#### [OBJECTIVE]
Rewrite all of the lines below with "Viewport" changed to "Window" and everything else left as it is. Omit the pictures from your answer.

#### [INPUT]
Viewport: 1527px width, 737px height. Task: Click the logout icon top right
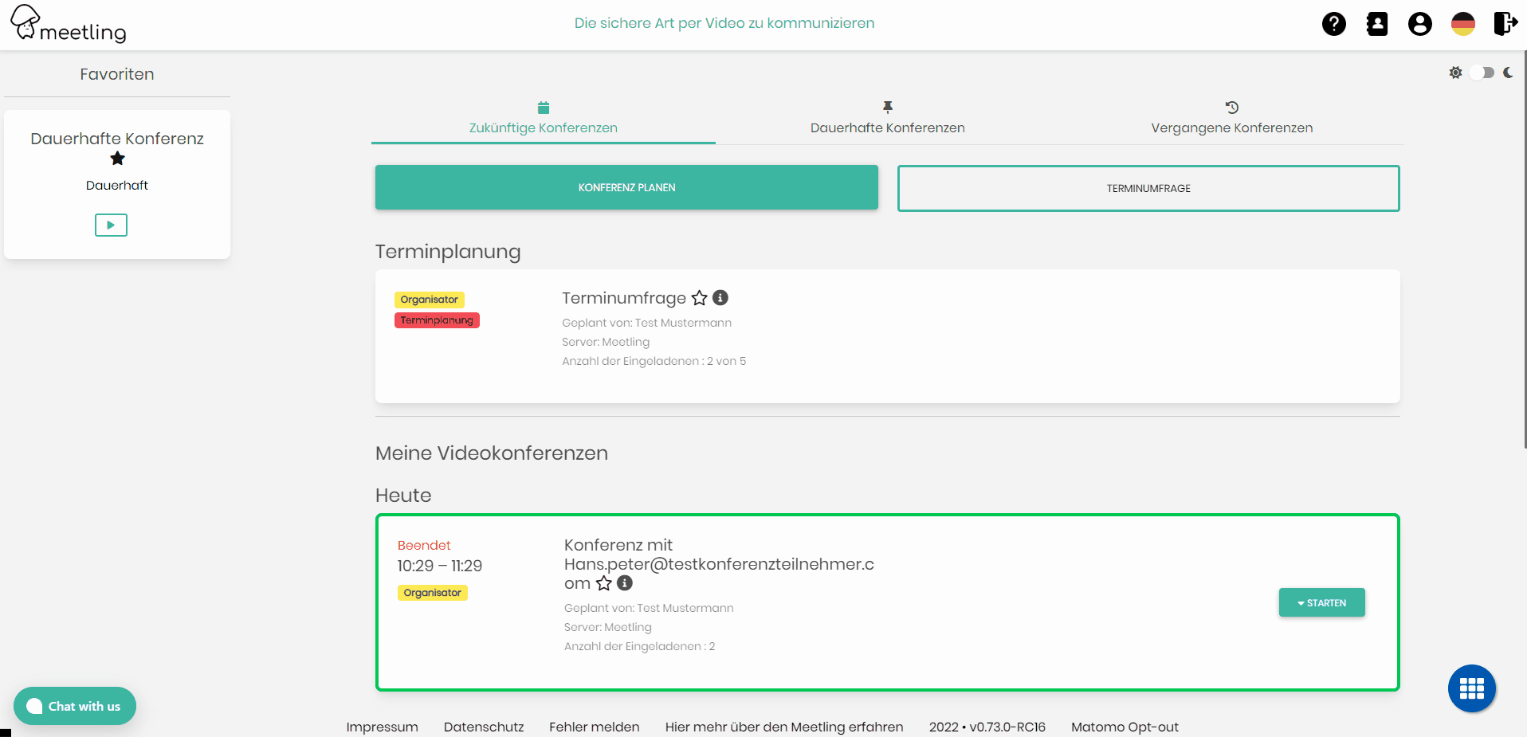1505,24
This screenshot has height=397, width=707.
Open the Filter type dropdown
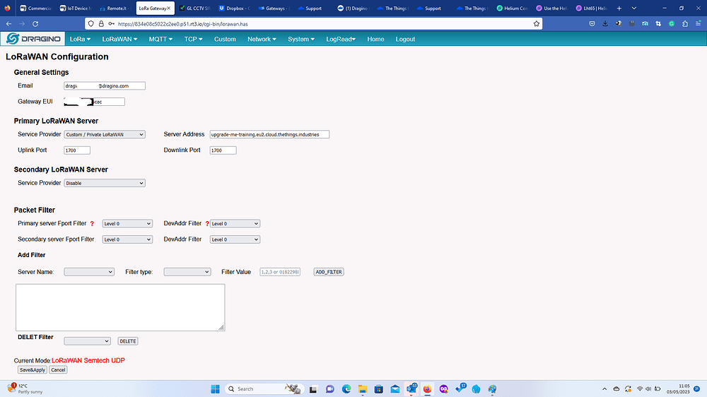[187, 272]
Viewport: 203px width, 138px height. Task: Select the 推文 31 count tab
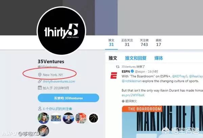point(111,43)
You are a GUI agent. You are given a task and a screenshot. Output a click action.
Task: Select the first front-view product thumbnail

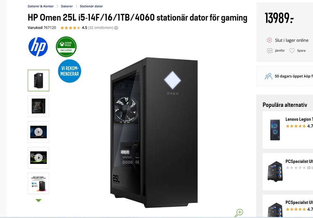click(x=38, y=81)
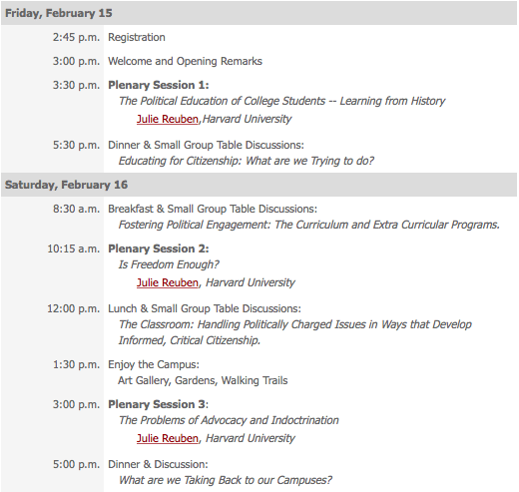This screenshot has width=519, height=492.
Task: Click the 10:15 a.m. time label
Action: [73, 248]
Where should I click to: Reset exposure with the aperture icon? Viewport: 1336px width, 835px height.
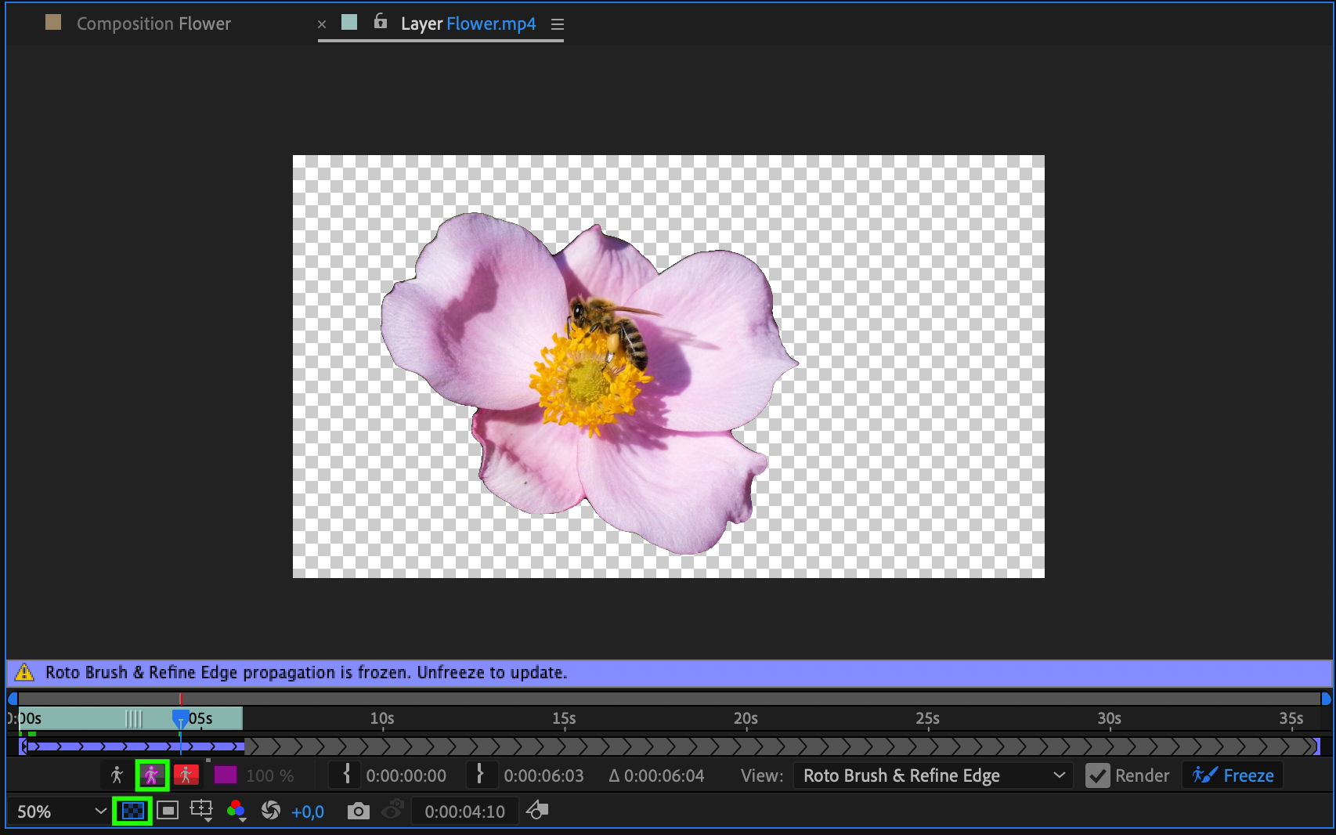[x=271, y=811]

#### [SOLUTION]
Window: 1527px width, 737px height. Task: Click the logout icon top right
1505,24
This screenshot has height=397, width=707.
Open the Filter type dropdown
[187, 272]
Window: 203px width, 138px height. Task: Select the 推文 31 count tab
point(111,43)
You are a GUI agent. You are given a task and a screenshot. Output a click action.
Task: Select the first front-view product thumbnail

click(x=38, y=81)
This screenshot has width=519, height=492.
Task: Click the 10:15 a.m. time label
Action: [73, 248]
Where should I click to: Reset exposure with the aperture icon? Window: 1336px width, 835px height.
[x=271, y=811]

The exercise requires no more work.